Gray begins designing a Cultural and Social Center that includes a recreational area, a dining area, and a library. The design is never built.

 

1947

Gray completes plans for the Cultural and Social Center and begins Maison du Peuple (a workers’ city), a town planning project that is never built.

 

1953

Architectural section view of Tempe a Pailla.

 

Gray rejoins the UAM and plans to show designs for Tempe a Pailla in the exhibition at the Musée d’Art Moderne, which is cancelled.

 

1954

Architectural layout sketch.

 

Gray renovates Lou Pérou, which will be completed in 1961.

 

1955

Exterior view of a covered terrace next to a large clump of trees with a view of rolling grassy hills.

 

Gray sells Tempe a Pailla to British painter Graham Sutherland.

 

René Herbst publishes a catalogue that celebrates the twenty-fifth anniversary of the UAM and includes the villas E 1027 and Tempe a Pailla.

 

1956

Headshot of a semi-smiling man with slicked back dark hair and a thin mustache.

 

Jean Badovici dies in Monaco on August 17.

 

Gray begins to gather documentation about her architectural work in two portfolios.

 

1959

Page from L’Architecture d’Aujourd’hui depicting Gray's plans for a cultural and social center.

 

Gray’s Cultural and Social Center (1946–47) is published in L’Architecture d’Aujourd’hui.

 

1961

 

Gray finishes Lou Pérou.

 

1968

An article written by architectural historian Joseph Rykwert is published in Italian in Domus and draws attention to Gray’s work again.

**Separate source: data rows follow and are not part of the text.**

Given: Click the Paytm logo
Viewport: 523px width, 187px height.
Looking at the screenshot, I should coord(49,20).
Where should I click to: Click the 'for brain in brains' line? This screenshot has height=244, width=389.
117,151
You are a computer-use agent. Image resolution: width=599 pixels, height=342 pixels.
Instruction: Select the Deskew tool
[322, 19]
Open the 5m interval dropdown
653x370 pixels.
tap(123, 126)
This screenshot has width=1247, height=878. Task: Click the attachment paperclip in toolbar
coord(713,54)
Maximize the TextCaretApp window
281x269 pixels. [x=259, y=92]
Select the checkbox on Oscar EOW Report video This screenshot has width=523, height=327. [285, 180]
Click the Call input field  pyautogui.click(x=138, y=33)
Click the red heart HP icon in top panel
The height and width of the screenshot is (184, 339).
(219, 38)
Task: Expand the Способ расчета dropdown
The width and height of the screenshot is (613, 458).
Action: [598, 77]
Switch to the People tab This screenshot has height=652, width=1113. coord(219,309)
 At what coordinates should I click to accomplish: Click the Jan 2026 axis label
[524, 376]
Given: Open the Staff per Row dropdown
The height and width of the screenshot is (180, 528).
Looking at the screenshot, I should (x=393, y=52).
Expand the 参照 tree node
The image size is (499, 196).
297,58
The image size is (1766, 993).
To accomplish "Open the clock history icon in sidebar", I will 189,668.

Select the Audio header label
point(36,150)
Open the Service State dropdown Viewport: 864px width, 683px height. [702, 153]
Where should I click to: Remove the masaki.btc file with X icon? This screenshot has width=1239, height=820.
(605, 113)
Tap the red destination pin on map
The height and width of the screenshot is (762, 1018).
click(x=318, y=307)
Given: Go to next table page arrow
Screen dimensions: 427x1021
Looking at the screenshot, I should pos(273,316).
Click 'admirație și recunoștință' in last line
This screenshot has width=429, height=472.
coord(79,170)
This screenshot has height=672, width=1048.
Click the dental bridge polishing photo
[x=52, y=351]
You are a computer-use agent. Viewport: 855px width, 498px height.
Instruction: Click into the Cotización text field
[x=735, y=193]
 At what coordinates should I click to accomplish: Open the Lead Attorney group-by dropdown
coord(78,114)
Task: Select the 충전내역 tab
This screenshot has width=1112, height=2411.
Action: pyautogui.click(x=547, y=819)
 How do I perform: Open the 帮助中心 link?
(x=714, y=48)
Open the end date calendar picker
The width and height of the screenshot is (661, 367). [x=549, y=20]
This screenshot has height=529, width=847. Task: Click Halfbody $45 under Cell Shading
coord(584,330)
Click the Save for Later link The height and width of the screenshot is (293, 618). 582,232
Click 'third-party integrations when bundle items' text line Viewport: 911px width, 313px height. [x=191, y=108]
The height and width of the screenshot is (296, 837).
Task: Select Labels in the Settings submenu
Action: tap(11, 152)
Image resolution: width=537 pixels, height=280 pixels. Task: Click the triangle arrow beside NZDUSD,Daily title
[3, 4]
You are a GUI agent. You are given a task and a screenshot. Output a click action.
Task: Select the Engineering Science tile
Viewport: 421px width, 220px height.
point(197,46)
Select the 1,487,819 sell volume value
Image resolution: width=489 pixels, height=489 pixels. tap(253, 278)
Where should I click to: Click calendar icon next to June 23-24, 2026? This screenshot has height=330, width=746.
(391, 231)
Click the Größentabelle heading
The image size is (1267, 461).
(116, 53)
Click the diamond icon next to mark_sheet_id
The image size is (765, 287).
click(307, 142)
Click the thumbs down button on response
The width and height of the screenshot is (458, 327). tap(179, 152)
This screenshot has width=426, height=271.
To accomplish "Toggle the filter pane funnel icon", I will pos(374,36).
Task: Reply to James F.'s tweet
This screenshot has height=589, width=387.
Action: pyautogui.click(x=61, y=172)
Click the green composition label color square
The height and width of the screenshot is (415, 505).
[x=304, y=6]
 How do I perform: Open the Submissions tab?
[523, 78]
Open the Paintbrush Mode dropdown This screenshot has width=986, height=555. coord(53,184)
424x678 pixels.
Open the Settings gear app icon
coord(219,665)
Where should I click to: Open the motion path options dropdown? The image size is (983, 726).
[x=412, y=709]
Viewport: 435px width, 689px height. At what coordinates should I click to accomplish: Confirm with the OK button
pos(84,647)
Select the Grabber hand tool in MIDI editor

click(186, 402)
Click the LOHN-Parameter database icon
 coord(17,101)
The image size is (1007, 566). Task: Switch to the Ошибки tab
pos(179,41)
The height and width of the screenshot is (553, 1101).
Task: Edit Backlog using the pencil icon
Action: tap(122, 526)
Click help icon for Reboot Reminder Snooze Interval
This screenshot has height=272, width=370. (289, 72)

The article, Eileen Gray: Pioneer of Design, is published in English in December 1972.

 

1972

 

Gray’s Le destin screen, the “Lotus” table, and the Bilboquet table are included in the Jacques Doucet sale at the Hôtel des Ventes de Drouot in Paris.

 

Gray is appointed “Royal Designer for Industry” by the British Society of Arts.

 

1973

Exhibition image from a 1973 exhibition of Eileen Gray's furniture designs.

 

A retrospective entitled Eileen Gray: Pioneer of Design is organized by the Royal Institute of British Architects (RIBA) in London.

 

Gray is elected an honorary member of the Royal Institute of Irish Architects.

 

1976

Full length profile view photograph of Eileen Gray seated in front of a large window reading a magazine.

 

Eileen Gray dies in Paris on October 31 at the age of 98.